Here’s a tip, the most exclusive performance venue in Baltimore isn’t the Hippodrome or the Power Plant. It’s not Centerstage or Everyman. If you’re able to get in, and I suggest you try, the hottest show running in Charm City during these waning days of summer is playing in a lovely private home near Patterson Park. In a bathroom. Seating capacity: 12. Cast: 1.

Siobhan O'Loughlin. Photo by Jason Speakman.
Siobhan O’Loughlin. Photo by Jason Speakman.

Created and performed by Siobhan O’Loughlin, Broken Bone Bathtub is a one-hour meta-theatrical meditation on the ability to change the way one sees the world, when one actually stops long enough to look. It is about both O’Loughlin’s discovery of community and kindness in the aftermath of a bike accident in Brooklyn, and the audience’s similar discovery with a group of strangers in a strange home sharing drinks and snacks, while listening to a woman tell a story while taking a bath. Got that?

If theatre is a communal experience, one that requires an actor to perform and an audience to react, Ms. O’Loughlin has taken this idea and run with it. We are not just her audience, but her confidantes and her friends. I mean, would you ask anyone but a friend to wash your hair, your back or massage your hands? Would you walk up to a stranger and ask, have you ever taken a platonic shower with someone, when was the last time you held hands, or what makes you jealous?

Yes, there is participation, but before you stop reading right here, O’Loughlin exudes such a natural warmth and the setting of the piece is so intimate, that it didn’t seem strange at all to share with such a small group.  It felt, dare I say, soothing and, I’ll go a step further and say that it also felt safe.

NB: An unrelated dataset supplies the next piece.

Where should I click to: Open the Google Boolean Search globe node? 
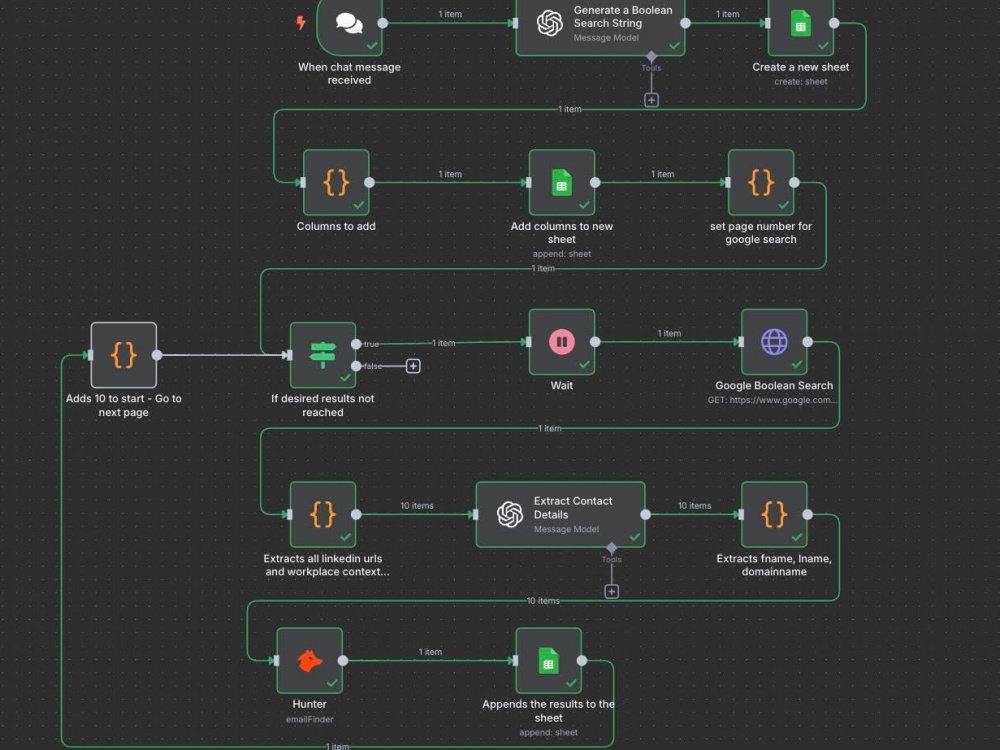coord(774,342)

And herein lies the magic in what O’Loughlin has created (with additional production details by Ursula Marcum and Glenn Ricci, Music by Shane O’Loughlin, Soundscape by Glenn Ricci, and Art Installation by Amanda Burnham).  She has conceived of a piece of art that is built on a foundation of trust, that relies equally on audience and performer, for sixty minutes or so, and results in a safe, ephemeral community…in a bathroom. The concept is preposterous. It shouldn’t work. It does. I don’t know how and I don’t know why, but it does. And I was in awe of it.

Siobhan O'Loughlin. Photo by Jason Speakman.
Siobhan O’Loughlin. Photo by Jason Speakman.

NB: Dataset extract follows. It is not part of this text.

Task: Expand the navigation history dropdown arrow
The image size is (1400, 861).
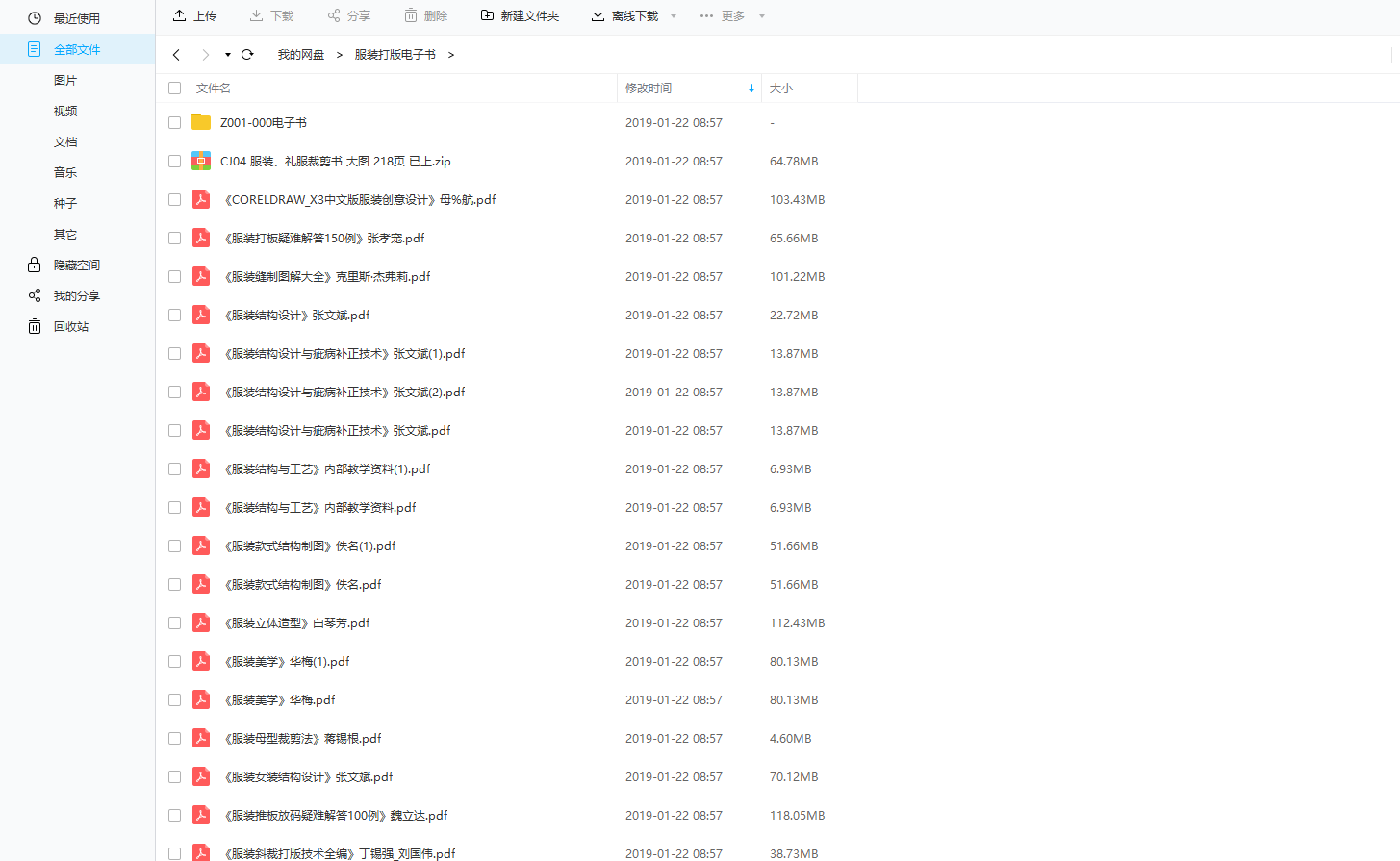Action: (x=226, y=55)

I’m being purposely vague about the details of O’Loughlin’s story, because part of the beauty is hearing how it unfolds and how it comes together.  But if you open your mind, and your eyes, the gifts she offers are overflowing.  I received them in abundance. And as I write this, almost 24 hours later, I’m still glowing.

Running Time: One hour, with no intermission.

Broken Bone Bathtub plays through September 11, 2016. For tickets, purchase them online. The address is disclosed upon purchase of your tickets.